Treasury officials on Friday announced the completion of the first pre-defined written trading plan for Ally common stock. Treasury said it sold 8,890,000 shares and recovered approximately $218.7 million for taxpayers.

With the conclusion of the first trading plan, Treasury said it now holds 66.2 million shares of common stock, or approximately 13.8 percent, of Ally.

Treasury also announced that it would continue to sell Ally common stock through a second pre-defined written trading plan.

“Treasury’s sale of additional common stock continues our effort to wind down the investment in Ally and the Troubled Asset Relief Program (TARP),” chief investment officer Charmian Uy said.  “The second trading plan will allow us to continue exiting the investment in a manner that balances speed of exit with maximizing the taxpayer’s return.”

Uy went on to explain Treasury’s second trading plan of Ally common stock (which also started on Friday) is part of its continuing effort to wind down TARP.  She calculated taxpayers have now recovered approximately $18.0 billion on the Ally investment, roughly $873 million more than the original $17.2 billion investment.

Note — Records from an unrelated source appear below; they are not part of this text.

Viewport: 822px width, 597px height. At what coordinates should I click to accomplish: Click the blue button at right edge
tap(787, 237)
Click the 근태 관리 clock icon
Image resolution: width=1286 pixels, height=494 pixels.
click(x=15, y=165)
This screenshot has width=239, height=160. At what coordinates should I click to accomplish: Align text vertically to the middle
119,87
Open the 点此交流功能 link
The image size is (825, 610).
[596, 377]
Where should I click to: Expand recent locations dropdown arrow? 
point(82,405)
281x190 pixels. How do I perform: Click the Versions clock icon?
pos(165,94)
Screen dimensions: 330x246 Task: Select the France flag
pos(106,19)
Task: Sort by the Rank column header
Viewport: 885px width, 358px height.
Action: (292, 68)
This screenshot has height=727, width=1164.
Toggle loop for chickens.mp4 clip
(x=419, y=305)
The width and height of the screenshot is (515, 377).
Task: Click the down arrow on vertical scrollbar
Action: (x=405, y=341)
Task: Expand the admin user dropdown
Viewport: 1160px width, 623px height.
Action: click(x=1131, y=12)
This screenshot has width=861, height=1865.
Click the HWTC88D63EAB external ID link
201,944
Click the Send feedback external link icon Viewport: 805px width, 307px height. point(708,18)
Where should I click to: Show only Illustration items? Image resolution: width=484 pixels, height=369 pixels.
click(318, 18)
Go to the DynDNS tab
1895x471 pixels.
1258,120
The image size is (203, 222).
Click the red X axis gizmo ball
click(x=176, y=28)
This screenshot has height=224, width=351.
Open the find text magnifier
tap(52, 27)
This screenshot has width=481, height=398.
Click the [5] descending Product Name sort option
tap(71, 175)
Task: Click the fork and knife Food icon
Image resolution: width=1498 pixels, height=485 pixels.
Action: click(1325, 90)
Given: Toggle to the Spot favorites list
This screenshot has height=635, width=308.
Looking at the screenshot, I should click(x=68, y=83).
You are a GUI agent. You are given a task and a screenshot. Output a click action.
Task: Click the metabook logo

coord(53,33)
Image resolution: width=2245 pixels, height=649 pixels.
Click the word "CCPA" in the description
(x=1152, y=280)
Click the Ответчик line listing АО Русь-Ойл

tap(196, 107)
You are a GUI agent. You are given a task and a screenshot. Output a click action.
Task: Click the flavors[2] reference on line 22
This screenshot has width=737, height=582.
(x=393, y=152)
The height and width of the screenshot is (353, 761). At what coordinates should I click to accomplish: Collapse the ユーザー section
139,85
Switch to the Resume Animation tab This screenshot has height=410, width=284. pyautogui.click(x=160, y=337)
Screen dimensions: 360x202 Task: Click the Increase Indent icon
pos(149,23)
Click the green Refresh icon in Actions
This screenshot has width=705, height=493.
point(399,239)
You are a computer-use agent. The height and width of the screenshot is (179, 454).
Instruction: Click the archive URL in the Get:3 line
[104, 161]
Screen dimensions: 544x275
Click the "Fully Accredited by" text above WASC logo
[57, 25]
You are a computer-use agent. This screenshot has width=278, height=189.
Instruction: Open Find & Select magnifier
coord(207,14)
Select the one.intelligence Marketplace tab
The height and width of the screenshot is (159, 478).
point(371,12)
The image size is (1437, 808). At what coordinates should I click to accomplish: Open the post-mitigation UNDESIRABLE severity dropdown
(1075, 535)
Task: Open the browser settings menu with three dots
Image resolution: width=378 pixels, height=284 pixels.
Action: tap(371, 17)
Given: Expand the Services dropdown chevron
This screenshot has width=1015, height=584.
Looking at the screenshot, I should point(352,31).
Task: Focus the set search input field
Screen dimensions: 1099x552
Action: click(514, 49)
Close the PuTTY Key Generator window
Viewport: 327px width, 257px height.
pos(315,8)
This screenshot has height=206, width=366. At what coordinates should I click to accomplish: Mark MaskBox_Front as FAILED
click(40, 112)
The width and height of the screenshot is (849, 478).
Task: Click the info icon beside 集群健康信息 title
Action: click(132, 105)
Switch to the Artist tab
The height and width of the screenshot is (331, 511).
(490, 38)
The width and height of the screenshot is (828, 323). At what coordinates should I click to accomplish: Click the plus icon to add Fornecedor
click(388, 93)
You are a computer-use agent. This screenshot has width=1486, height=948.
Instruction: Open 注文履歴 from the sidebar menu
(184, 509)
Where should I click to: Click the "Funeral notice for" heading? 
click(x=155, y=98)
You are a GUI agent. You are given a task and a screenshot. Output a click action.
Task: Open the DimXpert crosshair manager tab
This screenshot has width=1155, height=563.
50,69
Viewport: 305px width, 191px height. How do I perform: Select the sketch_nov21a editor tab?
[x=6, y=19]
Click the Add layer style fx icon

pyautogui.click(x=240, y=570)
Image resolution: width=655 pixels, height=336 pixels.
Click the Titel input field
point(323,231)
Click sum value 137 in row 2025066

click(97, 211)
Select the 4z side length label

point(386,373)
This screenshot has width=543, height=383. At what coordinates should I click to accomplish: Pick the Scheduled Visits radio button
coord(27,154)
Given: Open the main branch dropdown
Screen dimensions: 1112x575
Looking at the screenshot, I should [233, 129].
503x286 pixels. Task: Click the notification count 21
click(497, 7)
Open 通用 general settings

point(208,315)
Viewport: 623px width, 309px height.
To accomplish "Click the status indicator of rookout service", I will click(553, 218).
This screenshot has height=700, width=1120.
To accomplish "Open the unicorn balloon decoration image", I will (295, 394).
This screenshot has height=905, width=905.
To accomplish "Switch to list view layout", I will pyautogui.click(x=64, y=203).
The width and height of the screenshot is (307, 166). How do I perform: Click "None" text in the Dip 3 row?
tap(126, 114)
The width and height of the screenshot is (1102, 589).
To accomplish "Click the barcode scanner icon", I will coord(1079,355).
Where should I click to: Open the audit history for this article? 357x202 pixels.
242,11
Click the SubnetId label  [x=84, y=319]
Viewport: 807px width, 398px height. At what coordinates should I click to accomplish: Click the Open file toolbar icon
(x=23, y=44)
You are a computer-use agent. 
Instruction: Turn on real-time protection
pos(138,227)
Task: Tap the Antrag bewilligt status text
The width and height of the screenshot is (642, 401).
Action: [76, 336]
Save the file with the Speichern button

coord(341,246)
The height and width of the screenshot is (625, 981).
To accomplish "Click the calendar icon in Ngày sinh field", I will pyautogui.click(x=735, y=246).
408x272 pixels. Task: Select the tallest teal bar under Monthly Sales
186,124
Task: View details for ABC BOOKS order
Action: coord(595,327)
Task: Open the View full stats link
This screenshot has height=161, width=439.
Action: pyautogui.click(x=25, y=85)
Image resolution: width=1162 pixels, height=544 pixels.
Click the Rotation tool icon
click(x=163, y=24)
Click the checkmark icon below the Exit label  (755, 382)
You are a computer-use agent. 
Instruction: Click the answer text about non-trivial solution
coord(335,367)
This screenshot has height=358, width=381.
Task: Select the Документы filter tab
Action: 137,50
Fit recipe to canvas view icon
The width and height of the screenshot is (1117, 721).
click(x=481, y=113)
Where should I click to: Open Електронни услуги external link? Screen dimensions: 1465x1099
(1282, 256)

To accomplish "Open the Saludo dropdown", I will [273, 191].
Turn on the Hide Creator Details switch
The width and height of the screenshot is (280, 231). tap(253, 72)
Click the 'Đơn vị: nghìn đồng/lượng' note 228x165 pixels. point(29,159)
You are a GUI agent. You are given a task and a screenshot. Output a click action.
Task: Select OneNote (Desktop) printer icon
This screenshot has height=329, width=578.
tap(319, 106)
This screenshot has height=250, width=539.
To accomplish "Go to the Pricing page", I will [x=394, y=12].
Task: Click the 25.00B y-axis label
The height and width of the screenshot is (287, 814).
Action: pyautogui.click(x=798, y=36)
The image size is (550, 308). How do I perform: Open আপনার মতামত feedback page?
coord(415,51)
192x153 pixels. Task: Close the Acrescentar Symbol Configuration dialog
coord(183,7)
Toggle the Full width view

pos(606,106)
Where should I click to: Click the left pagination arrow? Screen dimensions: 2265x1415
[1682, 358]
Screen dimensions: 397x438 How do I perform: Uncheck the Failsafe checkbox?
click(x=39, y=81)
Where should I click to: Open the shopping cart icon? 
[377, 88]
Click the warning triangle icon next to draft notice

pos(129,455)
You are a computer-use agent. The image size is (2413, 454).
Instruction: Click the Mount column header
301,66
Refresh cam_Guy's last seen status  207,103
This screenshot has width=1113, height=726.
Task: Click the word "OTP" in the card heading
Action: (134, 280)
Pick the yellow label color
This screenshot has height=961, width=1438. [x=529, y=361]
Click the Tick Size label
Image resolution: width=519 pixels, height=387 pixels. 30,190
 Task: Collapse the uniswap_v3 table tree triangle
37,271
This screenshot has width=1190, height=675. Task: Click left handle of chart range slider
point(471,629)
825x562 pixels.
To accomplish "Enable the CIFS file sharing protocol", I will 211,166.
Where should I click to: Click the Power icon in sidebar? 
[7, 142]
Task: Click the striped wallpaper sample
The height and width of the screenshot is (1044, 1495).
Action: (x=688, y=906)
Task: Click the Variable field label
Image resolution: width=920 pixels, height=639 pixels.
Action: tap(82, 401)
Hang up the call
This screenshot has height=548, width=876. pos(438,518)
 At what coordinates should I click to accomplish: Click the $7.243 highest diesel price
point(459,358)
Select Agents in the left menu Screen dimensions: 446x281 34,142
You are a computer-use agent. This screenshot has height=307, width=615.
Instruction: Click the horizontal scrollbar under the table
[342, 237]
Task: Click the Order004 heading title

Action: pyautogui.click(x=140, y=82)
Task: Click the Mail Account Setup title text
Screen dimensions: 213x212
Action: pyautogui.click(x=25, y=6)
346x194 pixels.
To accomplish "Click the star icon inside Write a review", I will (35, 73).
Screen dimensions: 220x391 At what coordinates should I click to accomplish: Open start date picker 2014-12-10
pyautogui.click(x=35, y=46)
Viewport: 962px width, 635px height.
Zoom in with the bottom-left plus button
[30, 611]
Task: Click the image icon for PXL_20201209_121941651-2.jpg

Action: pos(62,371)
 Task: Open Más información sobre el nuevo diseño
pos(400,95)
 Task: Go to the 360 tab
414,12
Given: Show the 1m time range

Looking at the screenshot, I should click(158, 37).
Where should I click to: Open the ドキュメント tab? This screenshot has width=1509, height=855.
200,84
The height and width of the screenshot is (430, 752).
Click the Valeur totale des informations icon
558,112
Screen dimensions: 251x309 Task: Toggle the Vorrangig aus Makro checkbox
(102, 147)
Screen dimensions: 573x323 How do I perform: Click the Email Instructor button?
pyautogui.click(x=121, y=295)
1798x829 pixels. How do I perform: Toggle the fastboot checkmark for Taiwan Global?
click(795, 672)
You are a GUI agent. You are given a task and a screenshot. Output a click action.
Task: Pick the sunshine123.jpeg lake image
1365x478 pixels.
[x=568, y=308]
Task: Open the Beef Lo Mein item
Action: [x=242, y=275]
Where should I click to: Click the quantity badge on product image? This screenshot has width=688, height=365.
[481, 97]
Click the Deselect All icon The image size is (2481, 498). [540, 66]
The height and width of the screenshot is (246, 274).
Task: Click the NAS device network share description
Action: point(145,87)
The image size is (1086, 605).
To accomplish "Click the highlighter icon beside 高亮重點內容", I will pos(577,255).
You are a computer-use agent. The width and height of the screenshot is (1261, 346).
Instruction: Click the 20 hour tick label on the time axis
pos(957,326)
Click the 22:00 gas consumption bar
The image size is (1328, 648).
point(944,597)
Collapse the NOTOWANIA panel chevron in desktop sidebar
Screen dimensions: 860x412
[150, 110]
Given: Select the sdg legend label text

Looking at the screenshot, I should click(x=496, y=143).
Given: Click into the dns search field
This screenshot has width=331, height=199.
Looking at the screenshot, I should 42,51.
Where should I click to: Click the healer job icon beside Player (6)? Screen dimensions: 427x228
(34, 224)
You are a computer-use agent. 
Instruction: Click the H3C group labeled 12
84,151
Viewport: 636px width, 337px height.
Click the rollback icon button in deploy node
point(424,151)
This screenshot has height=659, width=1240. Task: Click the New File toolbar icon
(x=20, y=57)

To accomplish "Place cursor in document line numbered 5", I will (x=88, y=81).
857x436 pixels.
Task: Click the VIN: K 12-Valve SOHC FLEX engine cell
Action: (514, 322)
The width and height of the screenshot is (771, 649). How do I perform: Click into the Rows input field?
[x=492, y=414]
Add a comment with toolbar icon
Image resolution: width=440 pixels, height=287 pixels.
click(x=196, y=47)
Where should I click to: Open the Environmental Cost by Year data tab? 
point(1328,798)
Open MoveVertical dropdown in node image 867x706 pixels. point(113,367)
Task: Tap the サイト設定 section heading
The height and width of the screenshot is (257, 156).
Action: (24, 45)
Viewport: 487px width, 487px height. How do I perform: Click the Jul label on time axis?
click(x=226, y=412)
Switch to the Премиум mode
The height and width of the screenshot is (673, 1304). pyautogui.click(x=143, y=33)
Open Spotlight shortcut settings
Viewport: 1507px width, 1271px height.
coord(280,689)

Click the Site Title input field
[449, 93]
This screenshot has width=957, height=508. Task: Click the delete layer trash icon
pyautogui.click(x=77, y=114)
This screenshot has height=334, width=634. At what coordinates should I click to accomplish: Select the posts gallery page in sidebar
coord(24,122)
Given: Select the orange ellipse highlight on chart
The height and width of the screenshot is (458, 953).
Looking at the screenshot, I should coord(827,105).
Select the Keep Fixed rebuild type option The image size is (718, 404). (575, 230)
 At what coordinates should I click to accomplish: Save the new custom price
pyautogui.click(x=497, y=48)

To date, Treasury computed that taxpayers have recovered a total of $440.0 billion on TARP investments, including the sale of Treasury’s AIG shares, compared to $425.2 billion disbursed

In closing their commentary on the latest moves connected with Ally, Treasury officials said, “There will be opportunities for smaller broker dealers, including women and minority-owned broker dealers, to participate in the sale of Treasury's remaining Ally common shares pursuant to the plan.

“This press release shall not constitute an offer to sell or the solicitation of an offer to buy any shares of Ally common stock,” they added.

The actions by Treasury come after Ally’s second-quarter performance that included net income of $323 million, or $0.54 per diluted common share, up from a net income figure of $227 million, or $0.33 per diluted common share, in the prior quarter, and a net loss of $927 million, or a loss of $2.73 per diluted common share, for the second quarter of 2013.